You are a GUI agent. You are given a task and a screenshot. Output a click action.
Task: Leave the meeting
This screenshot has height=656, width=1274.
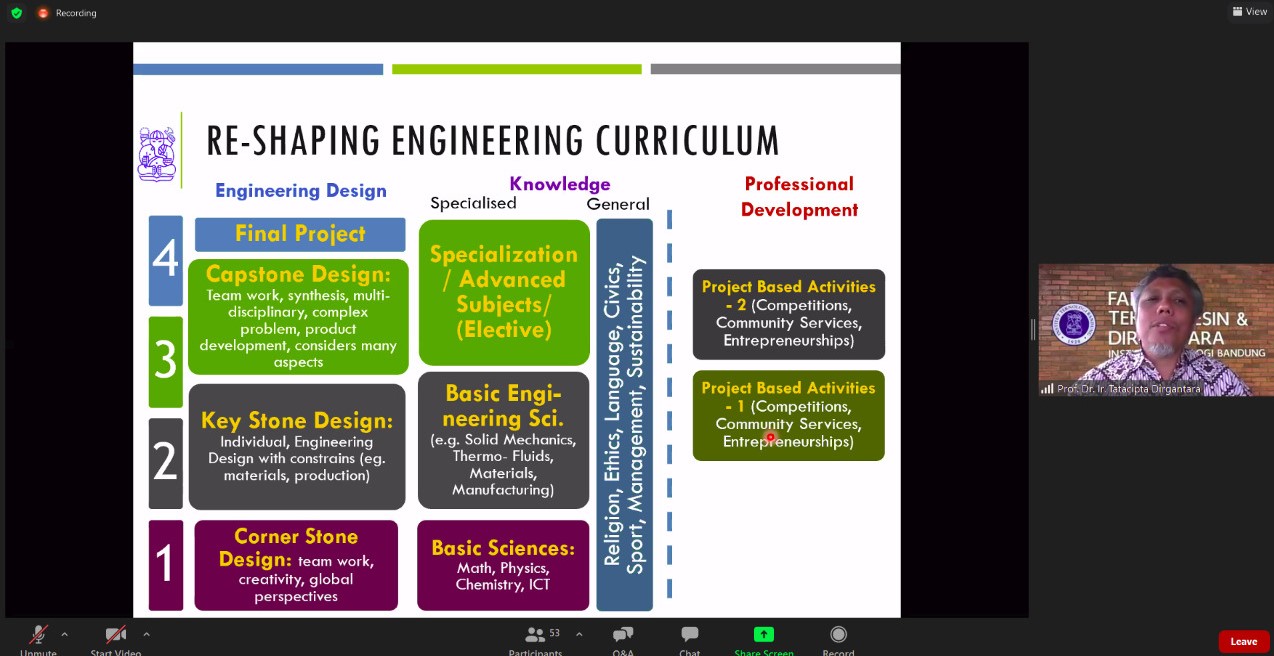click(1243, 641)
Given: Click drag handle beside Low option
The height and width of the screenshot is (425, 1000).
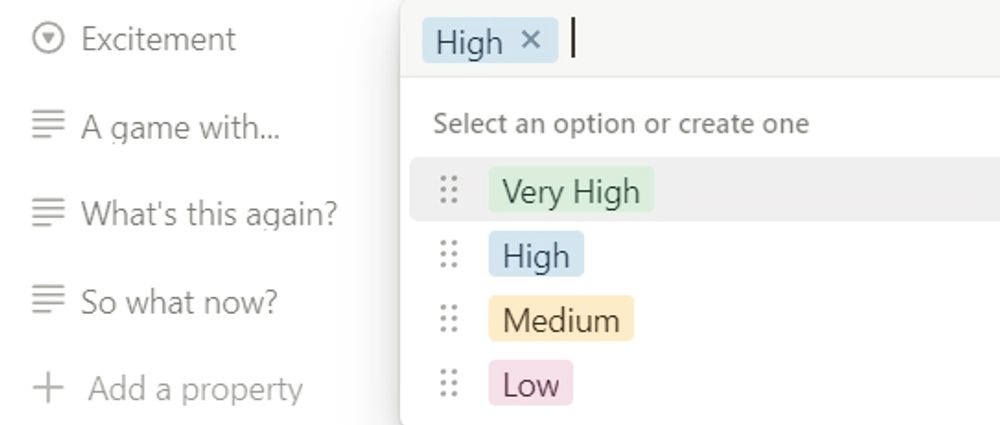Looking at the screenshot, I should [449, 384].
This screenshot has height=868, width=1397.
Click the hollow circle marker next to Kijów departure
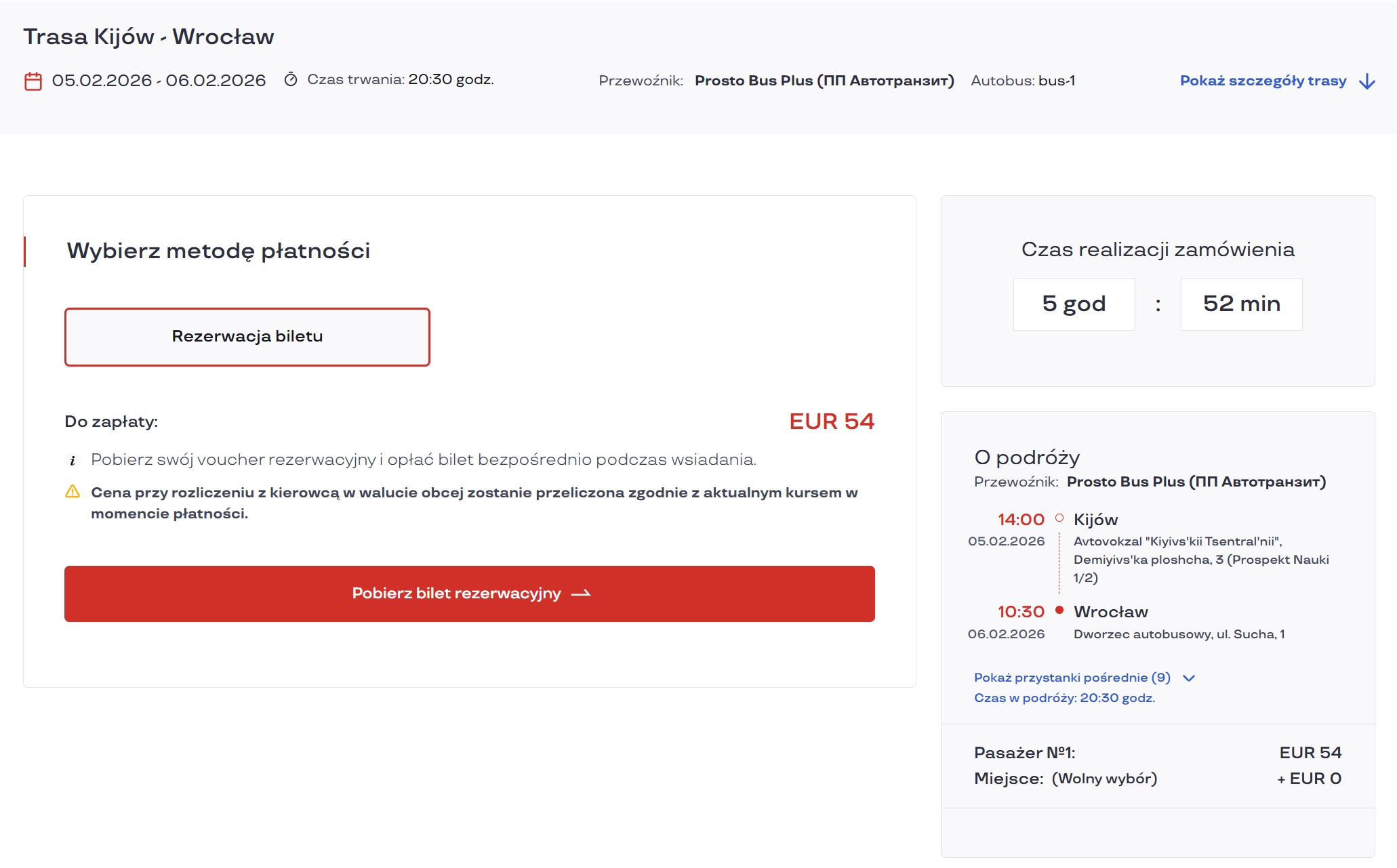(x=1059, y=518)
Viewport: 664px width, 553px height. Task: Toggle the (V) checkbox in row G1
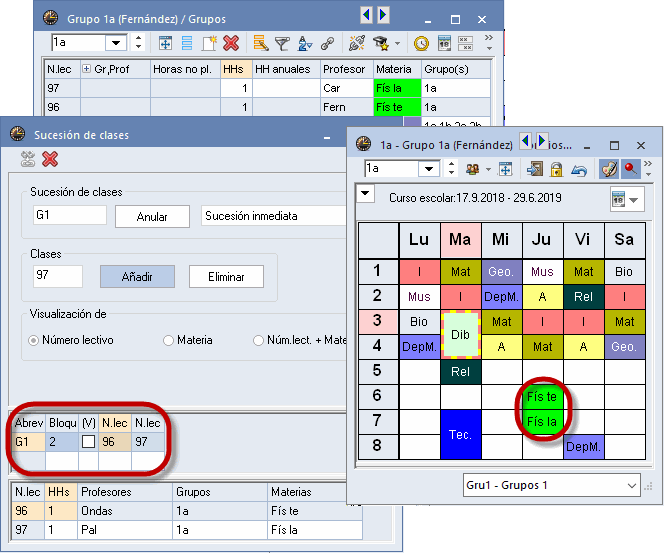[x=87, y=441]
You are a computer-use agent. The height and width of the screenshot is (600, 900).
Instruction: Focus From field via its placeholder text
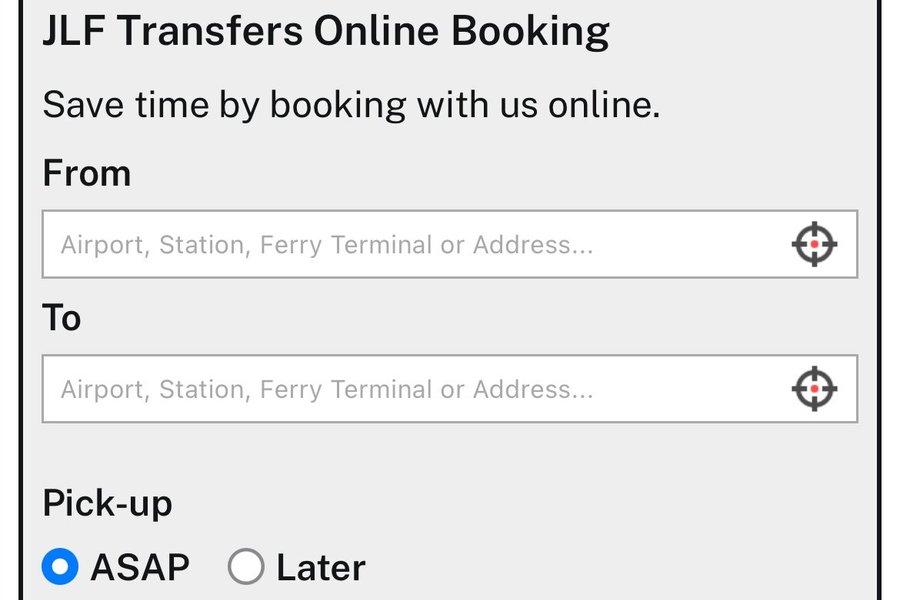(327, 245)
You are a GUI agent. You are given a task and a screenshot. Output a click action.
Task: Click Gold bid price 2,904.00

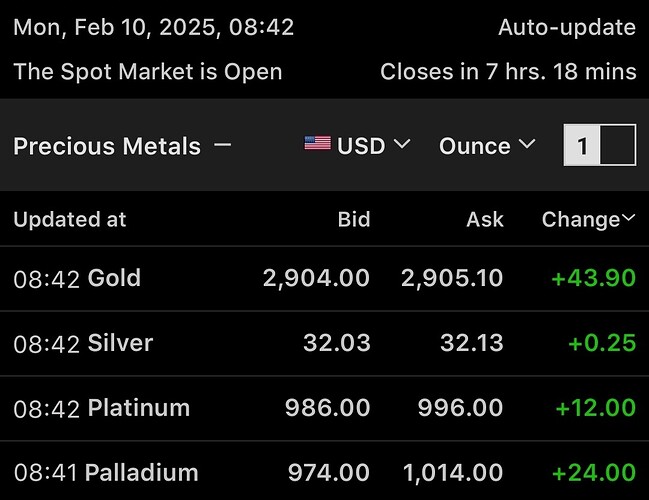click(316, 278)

· · · · · · ·

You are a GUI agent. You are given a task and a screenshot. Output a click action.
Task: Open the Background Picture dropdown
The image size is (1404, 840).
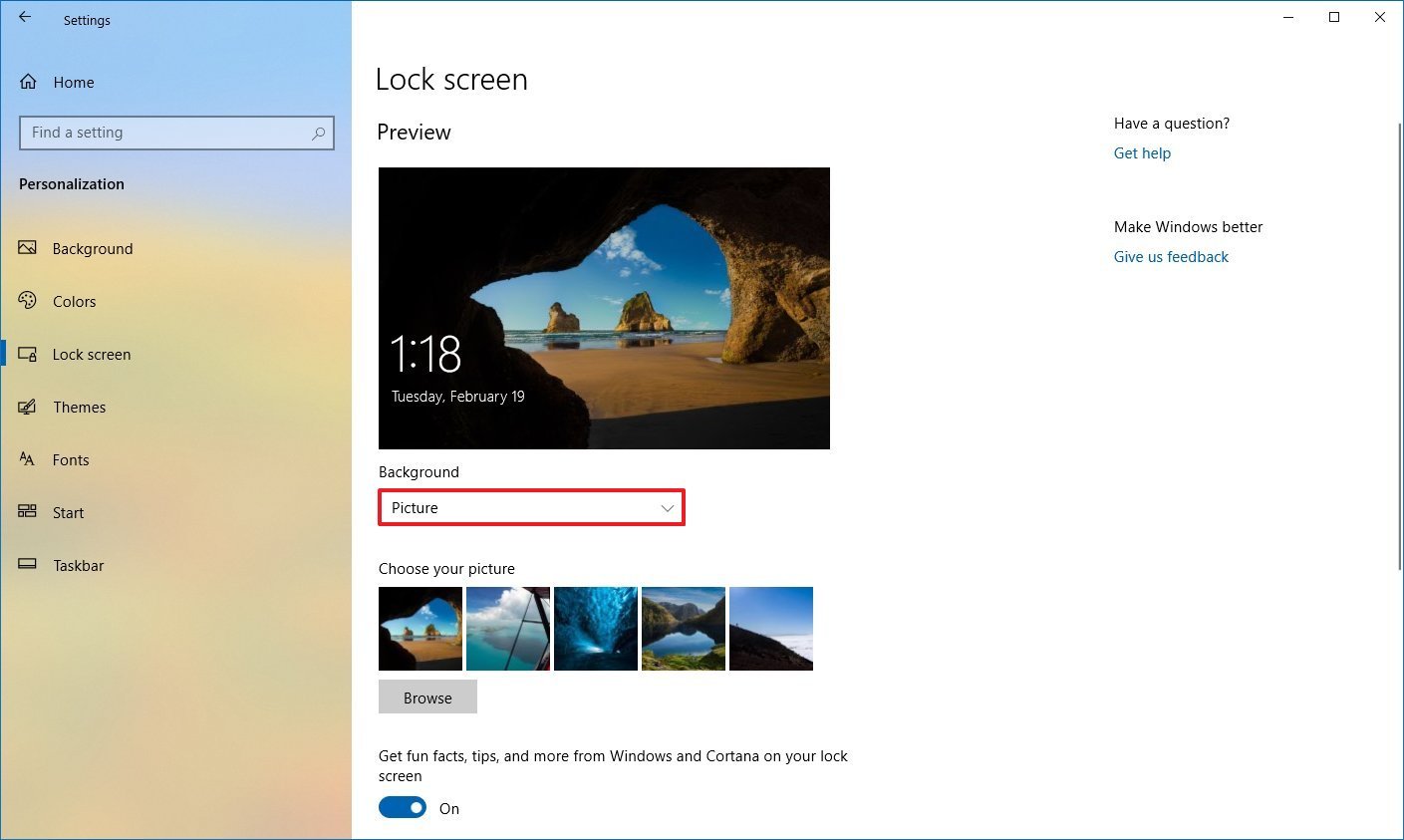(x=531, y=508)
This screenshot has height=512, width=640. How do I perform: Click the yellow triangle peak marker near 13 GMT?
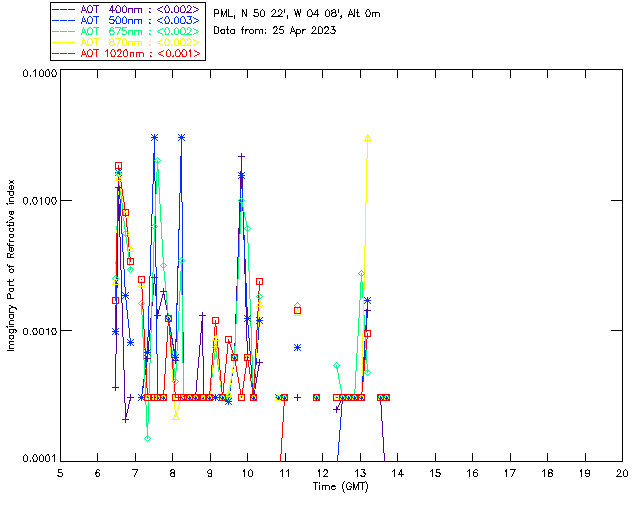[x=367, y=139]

· · · · · · ·

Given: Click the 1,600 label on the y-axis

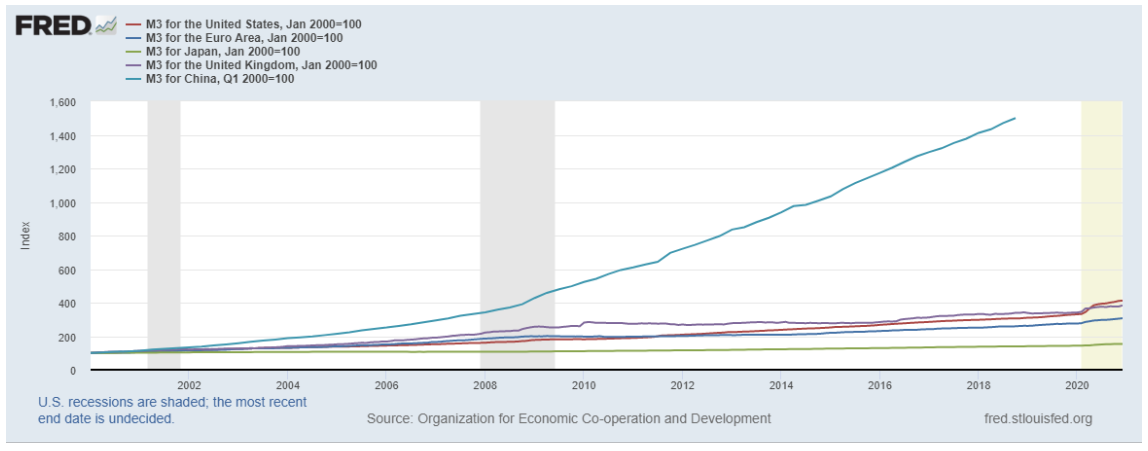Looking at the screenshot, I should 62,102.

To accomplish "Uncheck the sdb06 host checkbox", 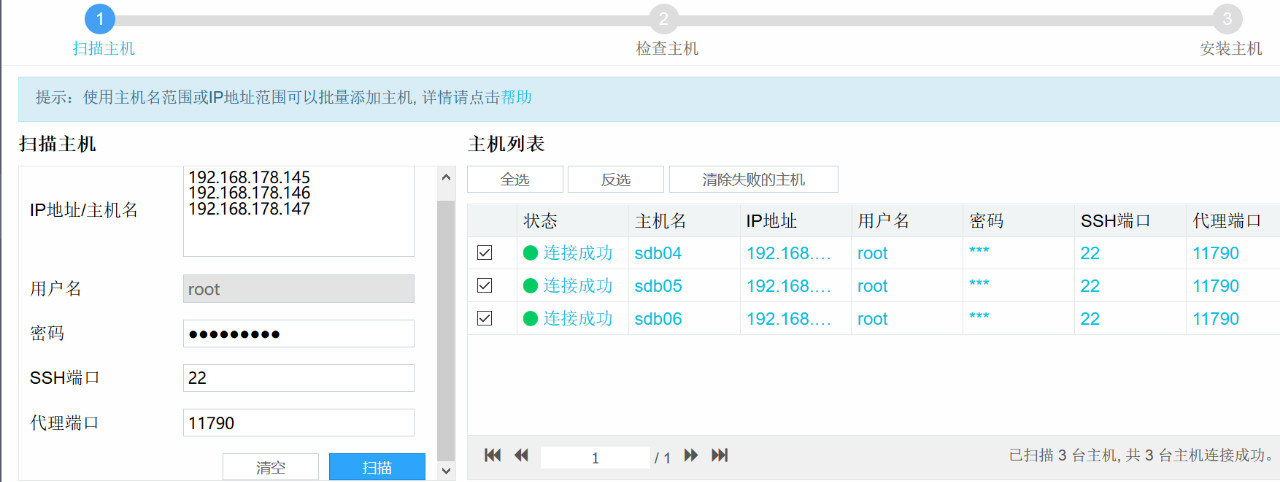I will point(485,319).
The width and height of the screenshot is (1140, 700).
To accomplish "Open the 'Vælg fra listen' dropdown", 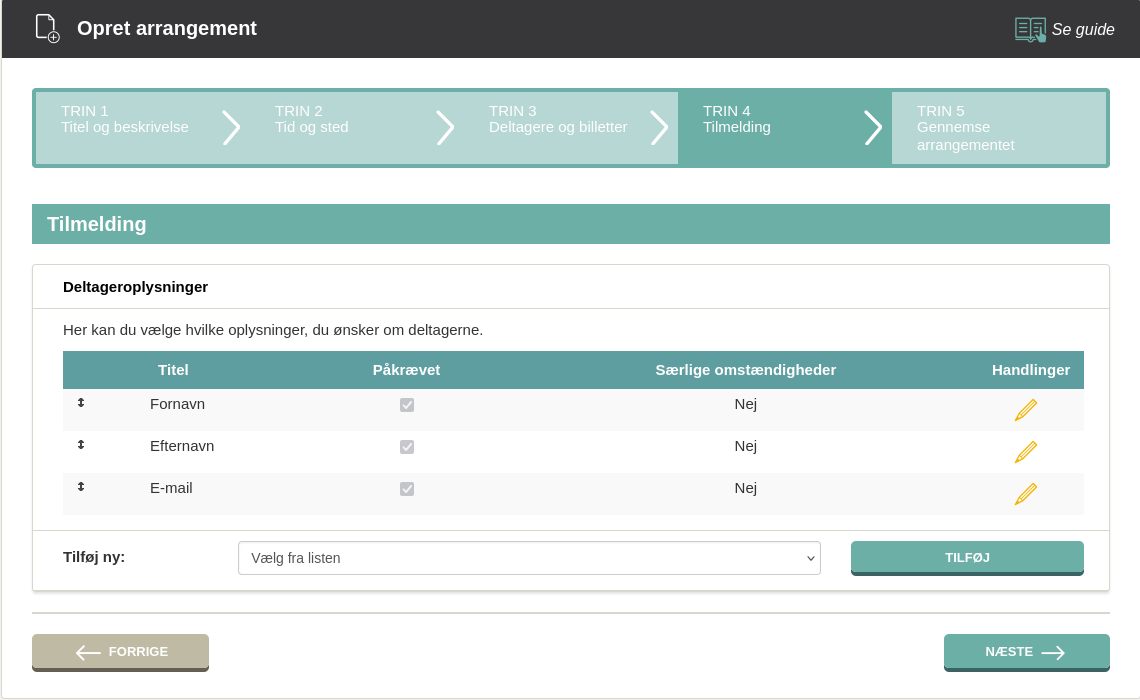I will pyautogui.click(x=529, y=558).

· · · · · · ·

• [WHAT THE TASK REQUIRES] Report every line of the rows above that contains the word "marker".

• [SOLUTION TO THIS PROBLEM]
Click the hollow circle marker next to Kijów departure
This screenshot has height=512, width=640. How do I perform: Click the yellow triangle peak marker near 13 GMT?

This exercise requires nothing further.